Claire Malone, a journalist at FiveThirtyEight, has some interesting thoughts on this.

She notes similar signs of both despair and anomie:

Last year, the Public Religion Research Institute found that 69 percent of Americans felt sad, angry or fearful when they thought about what’s going on in the country today. But only 19 percent of people had gotten in touch with an elected official in the last year, just 14 percent had volunteered and a paltry 12 percent had attended a community meeting, like a school board or city council meeting. For all the sadness some Americans feel, and for all our tuned in-ness to politics, we don’t seem to be doing much politically proactive day-to-day.…

But then, she suggests the problem is not a lack of engagement, but rather a problem with what is there to be engaged with:

there’s also no innate virtue in political engagement; I won’t plead with Americans to get “more political.” A friend of mine once said that she thought of journalism as helping people understand the world around them in a deeper way. It might just be that people understand American politics just fine — we have the numbers to show that they’re paying attention — it’s just that they don’t like what they see.

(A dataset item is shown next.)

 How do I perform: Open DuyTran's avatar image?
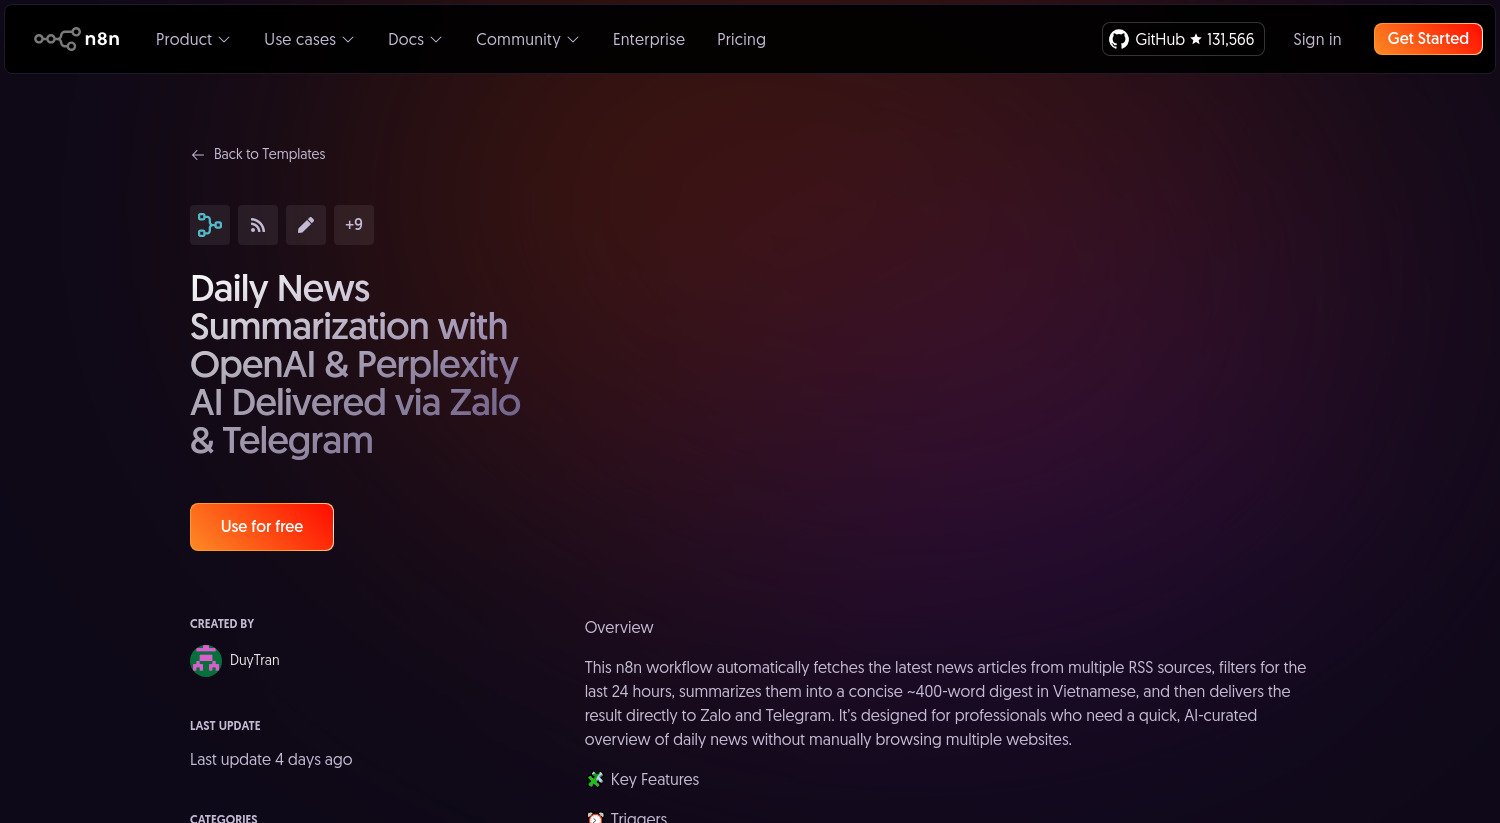206,660
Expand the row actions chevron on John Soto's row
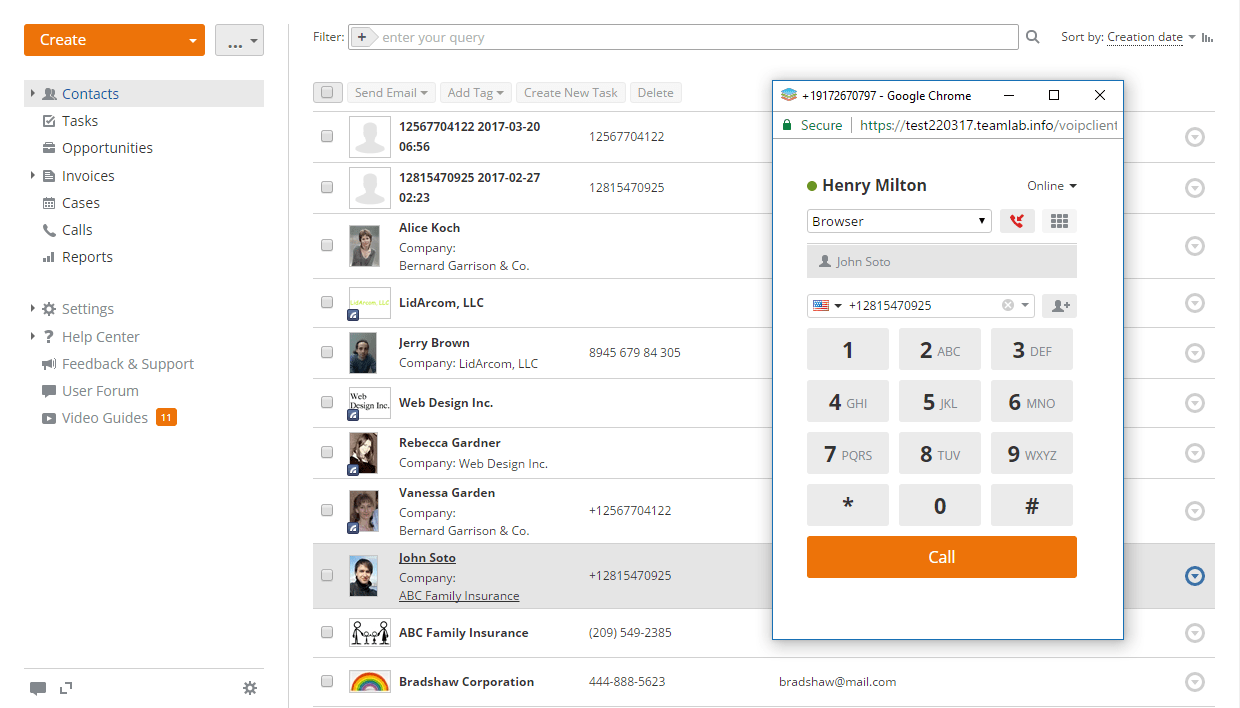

This seems right to me.  People are well-informed, very well-informed these days.  But the experience of what they're informed about makes them feel both powerless and outraged.

Malone makes a key point:

I think America’s ennui, its pervasive, high-information sadness, has something to do with the blurring line between what is a “political issue” and what is a “moral issue.”

Perhaps people choose not to engage with politics because they know that partisanship’s brittle paradigm will shatter when it takes on the heft of a moral load. It isn’t equipped to handle the problems that plague our consciences. Maybe America is right to feel sad.   

 

This is interesting to me as well.  Our politics is so nasty because it seems to be primarily not about boring politics, but about emotionally charged matters.  We didn't have to do this to ourselves; we made our politics a stand-in for our emotional lives.  Or is that inevitable?